Return all of the lines below with no changes.

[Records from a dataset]
-.-.-

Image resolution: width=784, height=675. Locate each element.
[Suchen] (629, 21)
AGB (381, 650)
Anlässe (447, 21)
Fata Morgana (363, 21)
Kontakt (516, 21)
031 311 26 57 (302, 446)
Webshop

-.-.-

* _TASK RESULT_
Image resolution: width=784, height=675. Locate each element.
[Suchen] (629, 21)
AGB (381, 650)
Anlässe (447, 21)
Fata Morgana (363, 21)
Kontakt (516, 21)
031 311 26 57 (302, 446)
Webshop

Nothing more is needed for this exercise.